CHAPTER 3: MAKING DEALS WITH DEVILS
The standoff stretched like pulled wire, tension humming in the air between drawn weapons and uncertain allies.
Twenty vampires filled Davina's attic, each holding a stake aimed at Kol's chest. They'd moved with preternatural silence, coordinated as wolves in a pack. Marcel stood at their center, authority radiating from him in waves that had nothing to do with supernatural power and everything to do with two centuries of holding New Orleans in an iron grip.
Kol's vampire instincts screamed at him to move—fight or flee, violence or escape, anything but standing still while death pointed at his heart. But Marcus Chen's corporate training whispered different advice: assess the room, identify decision-makers, find leverage points, negotiate from a position of perceived strength even when you have none.
He raised his hands slowly, palms out, unthreatening. "Before we do something everyone regrets, can we talk? Five minutes. That's all I'm asking."
Marcel's expression didn't shift. "Give me one reason not to stake you right now."
"Strategic partnership," Kol said, and watched confusion flicker across Marcel's face. "Mutual benefit. Risk mitigation. I know these aren't terms the old Kol would use, but that's rather the point, isn't it?"
Josh, still hovering by the doorway, made a strangled sound that might have been suppressed laughter.

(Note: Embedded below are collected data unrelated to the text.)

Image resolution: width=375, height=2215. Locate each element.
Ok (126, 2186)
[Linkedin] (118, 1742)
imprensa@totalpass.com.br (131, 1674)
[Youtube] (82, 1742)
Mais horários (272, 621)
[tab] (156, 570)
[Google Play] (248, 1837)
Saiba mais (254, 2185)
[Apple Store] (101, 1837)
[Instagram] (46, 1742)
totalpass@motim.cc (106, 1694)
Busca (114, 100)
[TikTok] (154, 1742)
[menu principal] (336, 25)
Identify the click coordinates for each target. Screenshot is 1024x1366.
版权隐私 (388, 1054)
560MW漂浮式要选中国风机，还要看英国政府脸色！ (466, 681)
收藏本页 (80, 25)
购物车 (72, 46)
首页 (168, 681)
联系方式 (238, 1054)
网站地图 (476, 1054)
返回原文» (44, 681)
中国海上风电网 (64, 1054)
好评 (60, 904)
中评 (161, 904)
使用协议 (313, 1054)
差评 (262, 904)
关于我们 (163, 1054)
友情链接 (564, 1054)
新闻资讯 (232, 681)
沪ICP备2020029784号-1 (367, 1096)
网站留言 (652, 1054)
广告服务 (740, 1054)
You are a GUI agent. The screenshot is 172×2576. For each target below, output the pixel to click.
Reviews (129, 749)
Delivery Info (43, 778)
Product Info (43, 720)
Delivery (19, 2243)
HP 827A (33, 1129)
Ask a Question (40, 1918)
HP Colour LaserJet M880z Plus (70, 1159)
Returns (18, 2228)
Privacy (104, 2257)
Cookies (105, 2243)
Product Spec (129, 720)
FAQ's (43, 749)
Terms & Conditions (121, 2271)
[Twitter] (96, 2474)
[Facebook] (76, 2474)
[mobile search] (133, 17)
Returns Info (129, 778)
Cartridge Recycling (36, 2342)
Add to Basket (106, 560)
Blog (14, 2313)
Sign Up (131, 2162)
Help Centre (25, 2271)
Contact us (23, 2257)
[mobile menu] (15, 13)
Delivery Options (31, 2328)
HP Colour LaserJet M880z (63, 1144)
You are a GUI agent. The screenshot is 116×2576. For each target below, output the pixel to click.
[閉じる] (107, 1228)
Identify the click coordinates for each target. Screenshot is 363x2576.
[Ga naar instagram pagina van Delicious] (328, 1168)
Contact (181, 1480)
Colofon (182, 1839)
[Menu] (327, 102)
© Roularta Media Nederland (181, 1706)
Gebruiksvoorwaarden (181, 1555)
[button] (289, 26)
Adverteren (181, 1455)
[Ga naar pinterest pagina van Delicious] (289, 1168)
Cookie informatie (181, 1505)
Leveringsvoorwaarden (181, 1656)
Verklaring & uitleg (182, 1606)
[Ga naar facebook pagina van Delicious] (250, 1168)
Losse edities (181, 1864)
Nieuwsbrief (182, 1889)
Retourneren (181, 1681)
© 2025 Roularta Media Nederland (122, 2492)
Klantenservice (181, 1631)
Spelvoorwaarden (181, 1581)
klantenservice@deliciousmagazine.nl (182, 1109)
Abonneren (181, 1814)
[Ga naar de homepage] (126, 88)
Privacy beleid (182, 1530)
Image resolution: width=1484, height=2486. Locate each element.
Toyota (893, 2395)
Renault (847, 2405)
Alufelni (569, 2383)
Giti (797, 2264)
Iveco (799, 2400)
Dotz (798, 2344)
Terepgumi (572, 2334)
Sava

"You trying to sell me something?" Marcel's tone held disbelief. "You sound like you're pitching a business deal."
"Because I am." Kol lowered his hands carefully, watching for any aggressive movement from the ring of vampires. None came. Marcel's control was absolute. "Look, I remember everything—centuries of experimentation, Klaus's betrayals, the dagger, all of it. But something changed during the resurrection. Whatever Davina's spell did, it's made me... different."
"Different how?" Marcel took a step forward. His vampires moved with him, a synchronized ripple.
Careful. One wrong word and this ends with wood through my heart.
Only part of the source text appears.